Over-the-top holiday lights
Christmas light displays can be awesome, tacky, ingenious and extremely expensive. Here's the best in neighborhood lighting extravaganzas, including some near you.
This post comes from Marilyn Lewis of MSN Money.
If your idea of a great and frugal December excursion is piling everyone into the family-mobile for a nighttime tour of holiday light displays, we've got you covered.
To find the best Christmas lights near you, do an Internet search for "holiday lights" and your city's name. Local websites and newspapers usually have written a story or two that will point you to the best gawking.

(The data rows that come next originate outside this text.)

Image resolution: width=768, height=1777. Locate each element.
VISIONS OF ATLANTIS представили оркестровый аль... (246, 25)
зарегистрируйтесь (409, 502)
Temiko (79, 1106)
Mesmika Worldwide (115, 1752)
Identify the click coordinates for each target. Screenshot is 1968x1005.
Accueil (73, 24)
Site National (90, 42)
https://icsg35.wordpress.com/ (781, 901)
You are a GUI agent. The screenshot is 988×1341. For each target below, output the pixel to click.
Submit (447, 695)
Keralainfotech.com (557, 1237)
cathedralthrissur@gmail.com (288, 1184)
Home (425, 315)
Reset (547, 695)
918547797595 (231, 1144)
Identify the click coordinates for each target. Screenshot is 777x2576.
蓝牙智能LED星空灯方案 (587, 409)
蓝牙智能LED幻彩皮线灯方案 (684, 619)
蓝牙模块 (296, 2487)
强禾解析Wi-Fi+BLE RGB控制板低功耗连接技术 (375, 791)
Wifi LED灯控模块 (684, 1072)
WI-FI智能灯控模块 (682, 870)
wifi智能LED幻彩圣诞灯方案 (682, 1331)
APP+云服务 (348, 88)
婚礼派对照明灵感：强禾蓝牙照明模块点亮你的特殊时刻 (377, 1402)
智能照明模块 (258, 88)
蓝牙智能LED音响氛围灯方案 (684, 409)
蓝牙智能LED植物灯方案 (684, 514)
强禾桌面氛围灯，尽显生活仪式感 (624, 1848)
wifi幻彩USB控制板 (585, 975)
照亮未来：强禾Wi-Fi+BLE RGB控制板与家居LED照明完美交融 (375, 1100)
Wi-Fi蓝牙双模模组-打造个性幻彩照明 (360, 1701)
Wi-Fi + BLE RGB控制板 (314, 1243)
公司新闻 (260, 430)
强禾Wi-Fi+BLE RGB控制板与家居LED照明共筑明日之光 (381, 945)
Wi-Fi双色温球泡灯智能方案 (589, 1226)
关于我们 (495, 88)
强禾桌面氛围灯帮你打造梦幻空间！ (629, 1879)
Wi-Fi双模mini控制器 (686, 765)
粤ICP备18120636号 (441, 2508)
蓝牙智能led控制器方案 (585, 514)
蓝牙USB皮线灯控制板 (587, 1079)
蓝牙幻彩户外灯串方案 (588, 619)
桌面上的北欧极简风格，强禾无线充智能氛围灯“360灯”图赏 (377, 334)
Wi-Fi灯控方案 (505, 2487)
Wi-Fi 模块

Best are stretches of adjoining homes where neighbors up and down and across the street work at outdoing each other. You've got to hand it to them. Staging a holiday extravaganza isn't cheap. National Association of Realtors' HouseLogic examined some of these electric bills in 2010.
$82,320 electric bill
The biggest was that of the Faucher family of New Castle, Del. They used a million bulbs and paid $82,320 for electricity that December. That's $686 per hour for four hours each night for a month, says ABC News.
Fox Business did its own look at costs, profiling Lebanon, Tenn., homeowner Chad Barnard. He spends two months assembling his display of 2 million lights spread over eight acres -- and two months dismantling it. "Usually I'm with it six months out of the year," Barnard says.
The display costs him $5,400 in electricity over the holiday season. He charges a $10 per-car admission fee. People from neighboring states drive to visit his display between Thanksgiving and New Year's.
Huge commitment
Setting up a big home display can be all-consuming. The most deeply hooked attend the Christmas Expo, says ABC News. The next one will be held July 11-13 at the convention center in Gatlinburg, Tenn.
With competition like this, the pressure on neighbors can sometimes be too much. That's apparently the case for an Arizona woman this year. Says Fox News:
"Using red and green lights, Kristina Green of Maricopa spelled out the word 'ditto' and made an arrow pointing toward her neighbor's home.
"KNXV-TV reports that Green's display is made of around 600 lights. Her neighbor's setup has about 16,000 colorful lights."
She wasn't the first to try this cop-out, according to Curbed.
Tasteful and tacky
"Tastefully executed Christmas decorations can evoke a sense of awe and grandeur," as The Huffington Post puts it. But tacky is sometimes great, too. HuffPo's slide show features some of the most garish displays around the world. Think inflated Santas, elves, trees, wacky snowmen, reindeer, a plastic chimney, a Christmas frog, sleighs and plenty of other kitsch. And that's just at one (No. 18 of 25) of the homes. Our favorite is the funky peace-on-Earth house (slide 14 of 25.)
The custom of lighting homes apparently originated in 18th century Germany, where upper-class homes put candles in their windows.
Japan has a history of improving on Western innovations (chocolate, beer, electronics, films, to name a few). Christmas celebrations are relatively new in Japan but they may be headed that way, too. The evidence: this YouTube video, "Insane Christmas lights in Japan," of one family's Christmas fantasyland in rural Japan. It appears to have been shot in 2009.
Best viewing in the U.S.
Closer to home, real-estate Web site Redfin names its favorite five holiday neighborhoods in the U.S. You have to take the "national" part with a grain of salt, since Redfin operates in just 14 states and Washington, D.C.
Redfin's top five are:
- Dyker Heights in Brooklyn, N.Y. (take the "Christmas Lights and Cannoli" tour).
- "Miracle on 34th Street," in Baltimore.
- Peacock Lane in Portland, Ore.
- 37th Street in Austin, Texas.
- South 13th Street in Philadelphia.
Redfin also compiled a list of great displays in 17 metro areas. "The list is based on input from Redfin real-estate agents, whose dozens of home tours a month require them to drive through neighborhoods," says the company.
No need to leave home
But for pure entertainment, you can also stay home and observe via your computer. Two hands-down winners are in Cathedral City, Calif., and in Austin, where homeowners married high tech with tradition.
The Simmons home, near Palm Springs, is the creation of Michael A. Simmons, a tech lighting professional. He put up his animated light show on Nov. 23. Simmons told the Yellow Pages site (which has maps, directions and descriptions of 15 great home displays across the U.S.) that his 150,000 LED lights are linked to 2,600 computer-controlled lighting and animation channels. This makes the lights appear to "dance" to holiday music that's broadcast from the Simmons home by short-range radio (at 107.5 FM).
Finally, this Austin household has programmed its ingenious light display to dance to (among other tunes) a madcap cover of the Angry Birds Theme Song by Pomplamoose.
Speculating about what such endeavors say about our culture is another time-honored tradition. Evolutionary biologist David Sloan Wilson, at Binghamton University in New York, says holiday lights reflect well on us. "It turns out that this urge to decorate your house is an expression of neighborliness," Wilson told the Chicago Tribune. "Some of the best neighborhoods literally glow more brightly."